Roland's time in military and public service organizations gives him first-hand knowledge of the government's expectations and standards for security defense systems. These experiences have given both of us confidence in building similar systems and capabilities for TikTok. We will be applying many of these standards to TikTok so that our system will follow models that are consistent with regulatory entities, government oversight, and our customers.
Of course, in order to have sufficient trust in such a system, there must be a level of third-party oversight.
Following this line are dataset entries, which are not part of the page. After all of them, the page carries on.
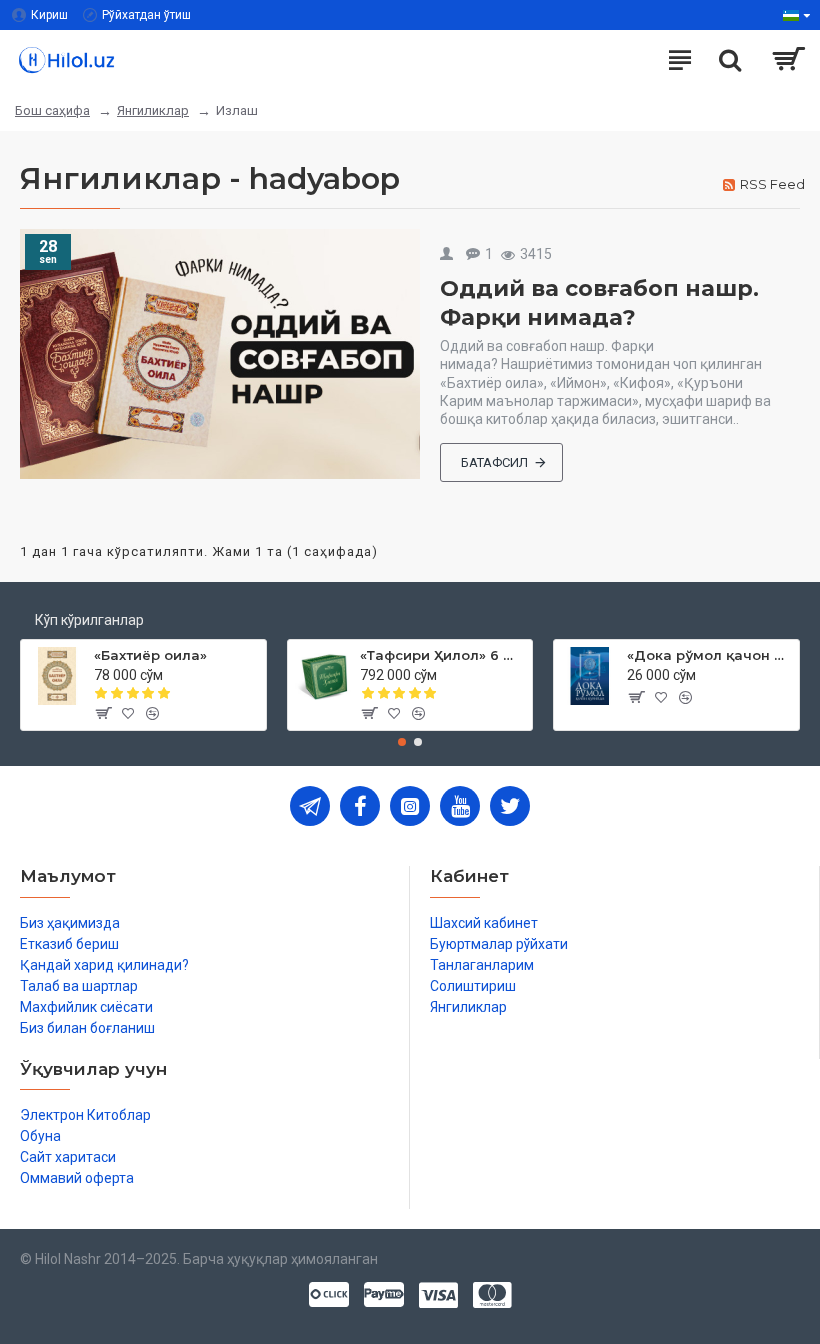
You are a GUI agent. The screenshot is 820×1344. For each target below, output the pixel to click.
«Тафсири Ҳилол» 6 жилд (442, 655)
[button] (402, 742)
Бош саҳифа (52, 110)
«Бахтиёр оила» (150, 655)
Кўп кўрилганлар (89, 620)
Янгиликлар (153, 110)
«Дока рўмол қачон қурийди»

We are currently doing that by inviting security experts to conduct audits of our systems to ensure we have a detailed level of external analysis to prove the security quality of our products. Additionally, we will work with one or more reputable companies to play the role of technology solution provider in our advanced data security and access assurance program.
We hope that in taking these steps we will not only address the reasonable interests held by lawmakers to safeguard access to their citizens' data, but set a new bar in our industry. In our discussions with lawmakers around the world, we are hearing that they are looking for a stronger approach on citizen data storage, access and control across the sector. We believe our plan delivers this. We look forward to discussing our plans in further detail with lawmakers in the months ahead.
To be clear, this approach is going to be both a cost on our business and a limitation that our competitors don't have and won’t have unless laws change or they too choose to more carefully and comprehensively protect data consistent with varied countries’ needs.
We're going to do it nevertheless because we recognize the importance to our stakeholders--including our users and their home country governments--and our responsibility as a global company to be a leader in safety and security. Eventually, we believe countries need to pass laws to create transparent standards and requirements around data access. This will have the added benefit of raising the bar for all participants and ensuring a level playing field that advances competition on the basis of quality innovation and service, rather than diluting competition because of unsubstantiated fears. But until this occurs, we will do our very best both to enable the global sharing of information and differing national standards for how data is protected. This is, in our view, a vastly better way to continue to grow communities like TikTok and avoid the blunt instruments that are national bans on technology solutions.